My first breath beneath the waves. Colour scattered blue, movement of fish, glitter and gold. Constant motion and total stillness. Swollen bubbles escape my mouth joyously as I descend further. Three, four, five metres deep. Submerged in water, a return to the womb, to the source of life, a time before evolution brought legs and lungs. A sanctuary. Yet life is taken as easily as it is given, stolen by cruel and unsentimental seas. A careful balance of body, air, water. It is easy to perish, to dissolve into saline. I try to swallow, for airways to adjust and regulate pressure in air cavities. I shift my jaw, willing ears to pop. Swallowing with the mouth piece is difficult. I bite down hard, swallow, ears release. I drop further.

Ten metres. I realise my buoyancy and its control is the biofeedback of my breath - my body acts as a balloon. I inhale, lungs swell, I rise up. I exhale, lungs deflate, I fall deeper. Having risen and fallen with initial breaths, I am now learning to pace inhalations, exhalations, slow, deep, breath. Steady, calm breath. An exercise in stillness, a meditation. The whole of my body is needed to focus on this one thing. Body connects breath, breath connects body.

Fifteen metres deep and I have never been so aware of my own breath. Never before have I had to attend so carefully or so completely to inhaling and exhaling. Rib cage expanding and contracting. It is more than concentration - to think about what I am doing I may lose control - I am a whole, mind and body acting as one.

Elusive, delicate, fragile breath. Mouth open, organ of life, pulls in air. Lungs, heart, connected, pumping blood, sustaining body. Twenty metres. Slow, full breaths. Senses alert. Mind quiet. Air swells from regulators as I exhale. Steady, measured, breath. All I can hear is the escape of bubbles to the surface and the crunching of parrot fish on coral beneath me.

I sink further. I look more closely, orange and white clown fish dodge the caress of pink tipped anemones. Wide flat laced table corals shelter blue and purple nudibranchs - tiny molluscs the size of a finger nail wearing their lungs on the outside of their highly decorated bodies. Delicate red sea fans sway gently as yellow tipped black and white striped angel fish glide past. There is an abundance of life quite oblivious to my presence. I watch, I drift, all feels at peace, all feels just as it should be.

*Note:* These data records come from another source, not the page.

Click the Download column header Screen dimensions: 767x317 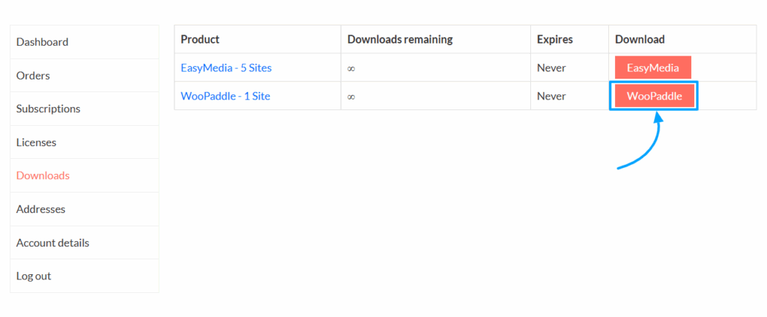[640, 39]

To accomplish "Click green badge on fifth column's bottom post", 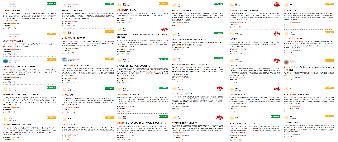I will pyautogui.click(x=276, y=116).
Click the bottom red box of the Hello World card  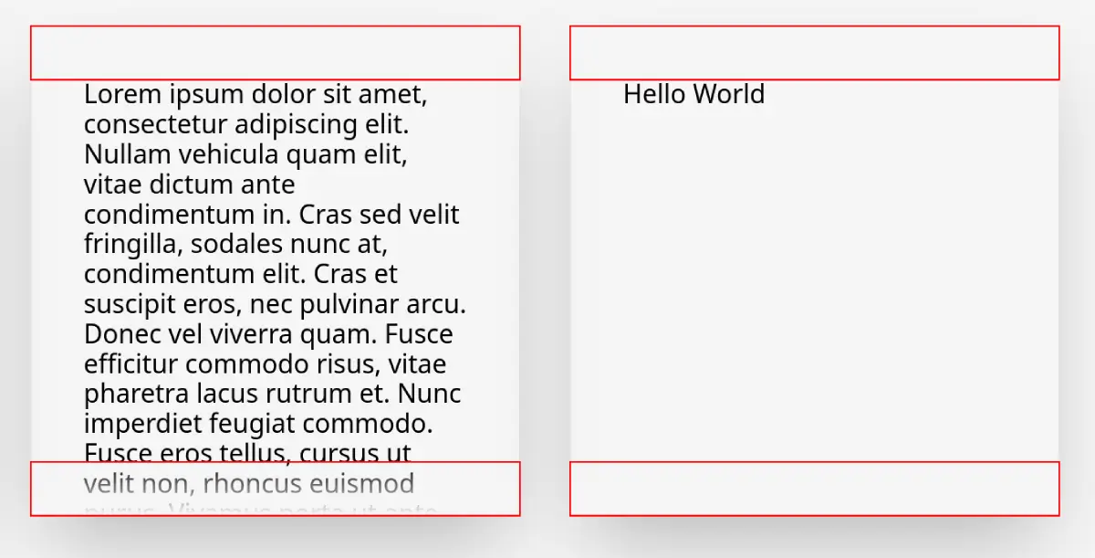pyautogui.click(x=814, y=489)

Slipping through depths the gentle grip the ocean has taken does not let go. I do not ask it to. The further I descend, the tighter grasp the sea takes of me. Temperature drops, light weakens, I surrender to it. All consumed, it holds me. Immersion of body and mind. My pulse gently beats in my ears.

Sense of time is lost. I check the pressure gauge, I am running out of precious air. The spell broken, I have to surface. Again, gradually, slowly, I readjust my body to changing pressure. Rising too quickly is as risky as not rising at all. Emerging upwards warmth returns and sunlight dusts my face.

I return again and again. A calling of the sea sings more loudly than before. A sense of arrival, of coming home when I stand on the shore. A restful calm descends and envelops me, a sense of other, of completeness. Shoulders fall, breath quietens, thoughts calm. I am now embedded in molecules of ocean and they in me.

Louise Kenward is an artist engaging with place and person, past and present. Making journeys, writing, connecting. At times accompanied with 19th Century Victorian traveller, Annie Brassey.